> SELECTED TEXT:
I assume you mean Piped in Florida ? 

If they put EMT in Floor Pours , I hope they pulled a ground . There cement quality was always suspect .




Pete


----------



## Natan (May 27, 2013)

eejack said:


> Pretty much. It is tough for residential electricians to make a living, especially with Home Depot telling everyone they can do it themselves ( and puts all the material pricing out there in the open so marking it up is more difficult ) - I wager that really cuts into the profit margin - and union workers make too much to allow for any really profitability in that market.


Thank you very much for your reply. Much appreciated. Home Depot can even tell people they can do it themselves, but it is impossible and even if they manage to do sth themselves, I bet the results are disastrous. 

Going back to what the guy told me though (residential not done but IBEW electricians because it "costs" too much), made me wonder if residential electricians then get paid more than commercial electricians in the Miami area.

Or is this a wrong assumption ?


----------



## Natan (May 27, 2013)

jrannis said:


> You might be interested that electricians don't do not residential units in Miami.
> It's more like very entry level piece workers, no licensed person within 100 miles.
> High rises were 100% union until the early 80s, them the IEC and the ABC deluded our license laws and then everybody became paid as helpers.


Thank you. Ok, entry level. Can an entry level electrician install a security (cameras) system in a house for example? Can he wire the gates or the garage door of a house for example - just to make an example of "easy" things ??

This is what I do not understand. According to what you guys say, it seems like anyone can do residential.


----------



## Natan (May 27, 2013)

Vintage Sounds said:


> Not completely true as there are lots of them in Toronto. Local 353 is one of the biggest in the whole IBEW(so I was told?) and has two entire divisions for residential guys - high rise condo towers and "house wireman" which essentially limits them to single family dwellings, townhomes and small apartment buildings.


Hi, things going really well in Calgary, eh ? With the booming oil industry….


----------



## Natan (May 27, 2013)

pete87 said:


> The Trade People from the North are the Snow Birds
> 
> 28 different kinds of Spanish is spoken in Miami . The third world has many countries .
> 
> ...


Oh ok, I knew about the Snow Birds, I thought you meant sth else.

I do not know about residential in Chicago, but commercial is apparently doing fine, even though there are quite some JMs on the books, I heard. However the IBEW electricians who work get a good $43/hour….


----------



## eejack (Jul 14, 2012)

Natan said:


> Going back to what the guy told me though (residential not done but IBEW electricians because it "costs" too much), made me wonder if residential electricians then get paid more than commercial electricians in the Miami area.
> 
> Or is this a wrong assumption ?


Generally speaking, across the country, residential has the lowest wages. Generally, IBEW electricians are too expensive to do residential.


----------



## SVT CAMR (Apr 17, 2012)

Natan, are you an electrician? Are you in 134? Are you thinking of moving to Florida? If you do you will need to get a journeyman's license.


----------



## Natan (May 27, 2013)

eejack said:


> Generally speaking, across the country, residential has the lowest wages. Generally, IBEW electricians are too expensive to do residential.

> DATASET CONTENT:
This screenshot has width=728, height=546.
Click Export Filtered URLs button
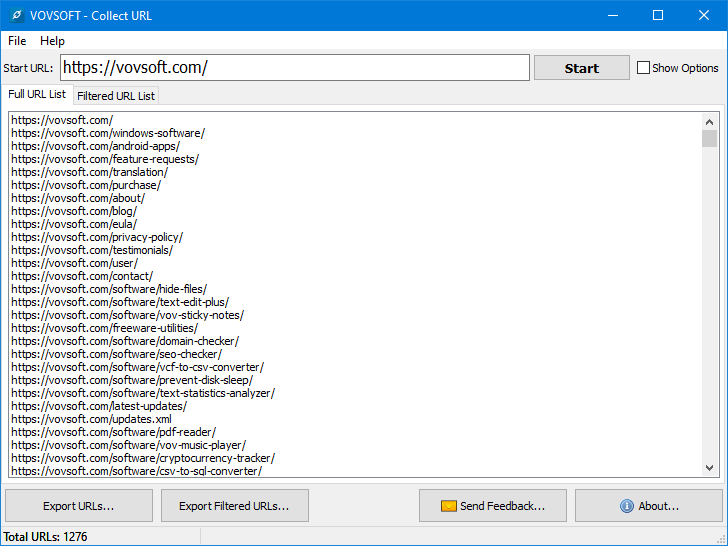pos(234,506)
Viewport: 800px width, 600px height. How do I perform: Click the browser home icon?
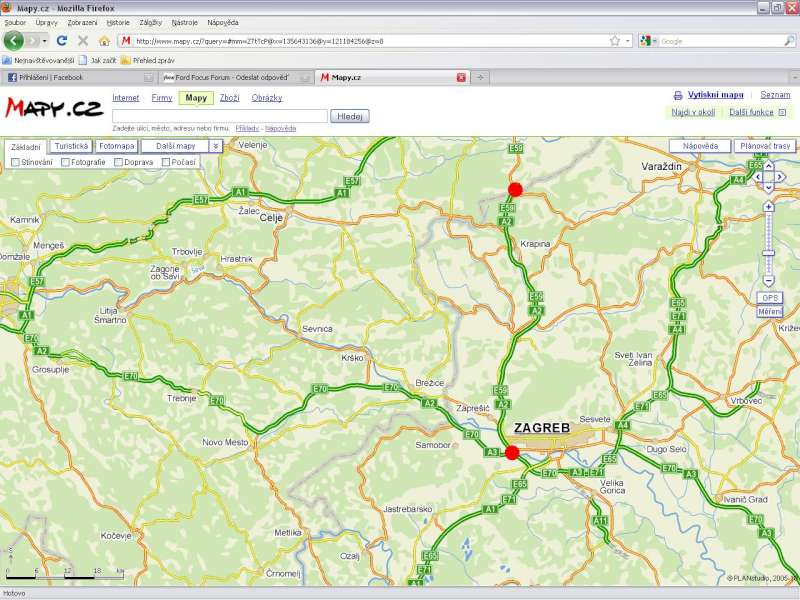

> PROBLEM DESCRIPTION:
Please copy the forum thread from "## SVT CAMR" through "a journeyman's license.", and edit it so that "Florida" becomes "Georgia".

> SOLUTION FOR THIS EXERCISE:
## SVT CAMR (Apr 17, 2012)

Natan, are you an electrician? Are you in 134? Are you thinking of moving to Georgia? If you do you will need to get a journeyman's license.